= Jon Baddeley =

Auctioneer, broadcaster, lecturer

Jon Baddeley is a fine art auctioneer, an authority on scientific instruments and collectables, a broadcaster and an author.

==Biography==
Baddely serves as managing director of Bonhams, Knightsbridge and is responsible for auctions of jewellery, silver, paintings, furniture and works of art, specialist sales of portrait miniatures, arms and armour, sporting guns, coins and medals, science and technology, toys and dolls, and entertainment memorabilia. Baddeley was educated at St Edmund's School in Canterbury.

He began his career at Sotheby's, Belgravia in the early 1970s. He joined as a porter, but quickly rose through the ranks to become Head of the Collectors' department and auctioneer by the age of 25. Subsequently, he left the company to become an independent dealer in decorative arts for the next five years. However, missing the thrill of the auction world, he rejoined Sotheby's in the early 1980s and remained there for the following 20 years, finally becoming Group Head and Board Director of Sotheby's, London.

In 2003, Baddeley joined Bonhams as Global Director of Collectors' sales and over the following seven years was responsible for many landmark auctions and world record prices. Highlights include: the British Airways Concorde auction, the Admiral Nelson Bicentenary sale, John Lennon's lyrics for Give Peace A Chance, Eric Clapton’s Guitar Collection and the dress worn by actress Judy Garland in the role of Dorothy in the film The Wizard of Oz. He has sold props from the BBC's Doctor Who television programme, a 14th-century English astrolabe quadrant (now in the British Museum), the Michael Bennett-Levy Collection of Early Technology, Peter Golding's Collection of Rock Art and The Ward Collection of Musical Snuff Boxes. In 2010 Baddeley was promoted to managing director of Bonhams, Knightsbridge.

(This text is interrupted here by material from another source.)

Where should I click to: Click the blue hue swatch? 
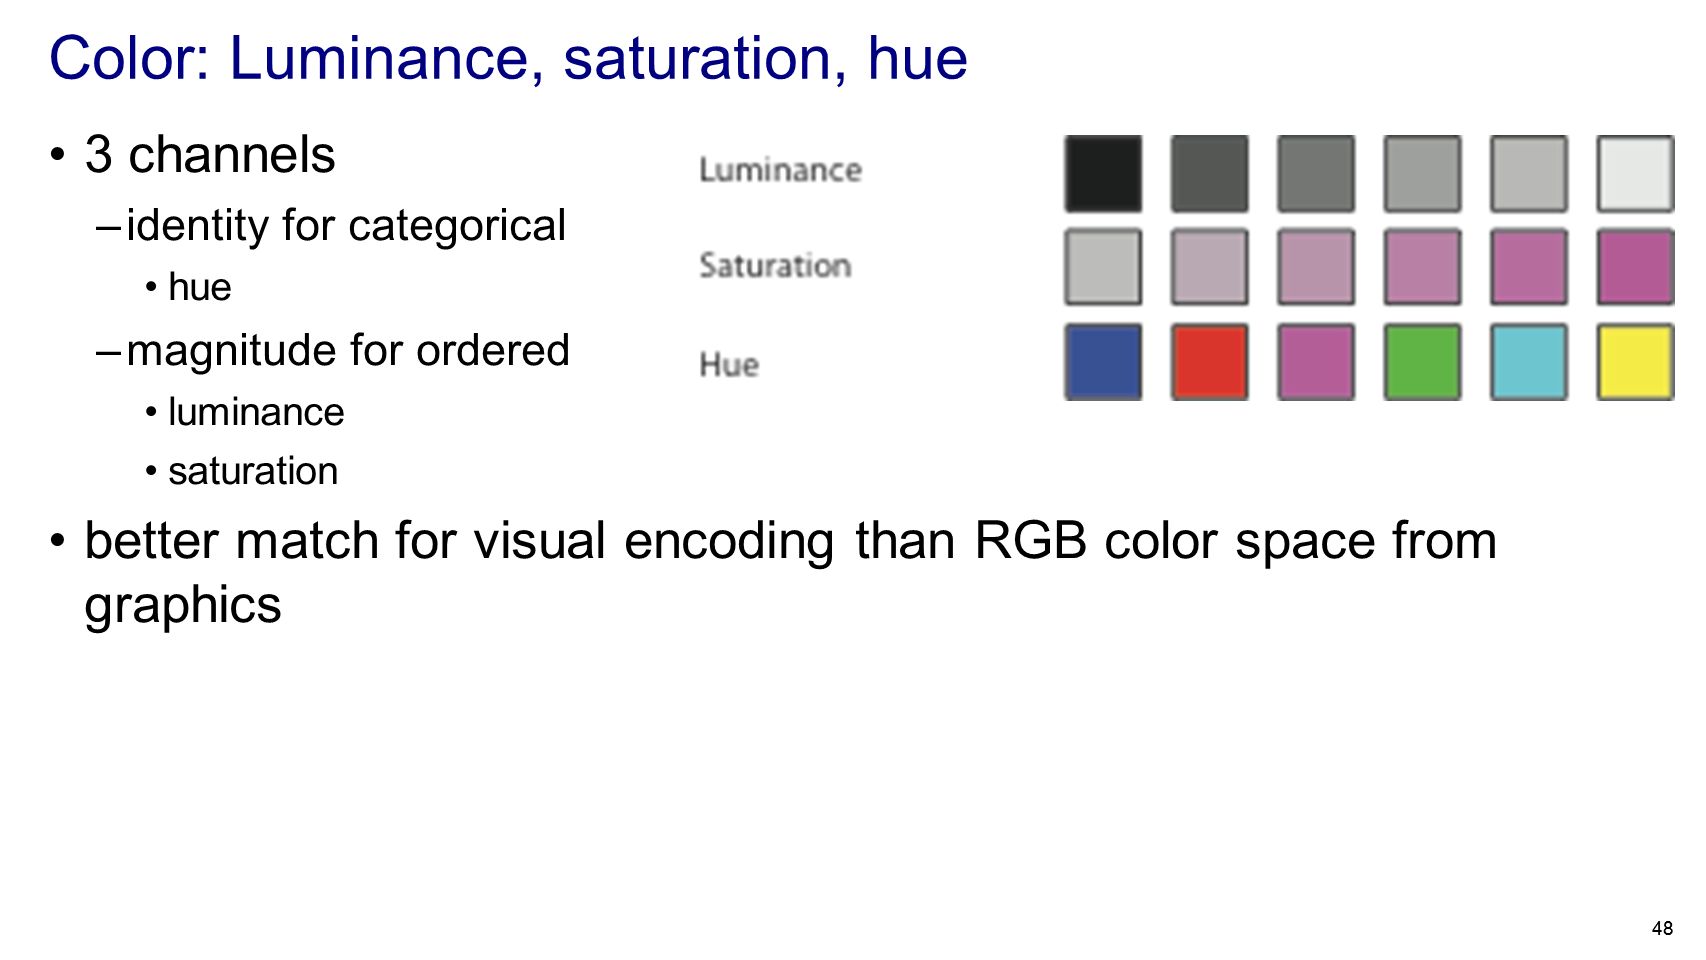(x=1103, y=362)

He is the author of the reference book Nautical Antiques and Collectibles, which has been published in the UK and re-printed in France and Germany. Baddeley is also known as a specialist on the BBC's long-running television programme Antiques Roadshow, on which he has made regular appearances since he joined the cast of experts in 1993. In a March 2020 episode of the programme, he valued a prototype fretless electric guitar, once given by the makers, Bartell, to John Lennon and subsequently owned by George Harrison, at £300,000 to £400,000, later saying this as the most valuable item he had assessed for the series.

Baddeley, who was born in London, also is listed in Who's Who 2014. In 2006, while valuing memorabilia belonging to the grandson of Norman Brookes, he revealed he is a distant relation of three times Wimbledon winner Wilfred Baddeley.

==Publications==
- Baddeley, Jon. Nautical Antiques and Collectables, Philip Wilson Publishers (2003). ISBN 978-0-85667-394-8,
- Baddeley, Jon (Contributor). Antiques Roadshow: How to Spot a Fake, Boxtree Ltd (1999). ISBN 0-7522-1791-7
- Roadshow experts (2000). "BBC Antiques Roadshow: A-Z of 20th Century Antiques"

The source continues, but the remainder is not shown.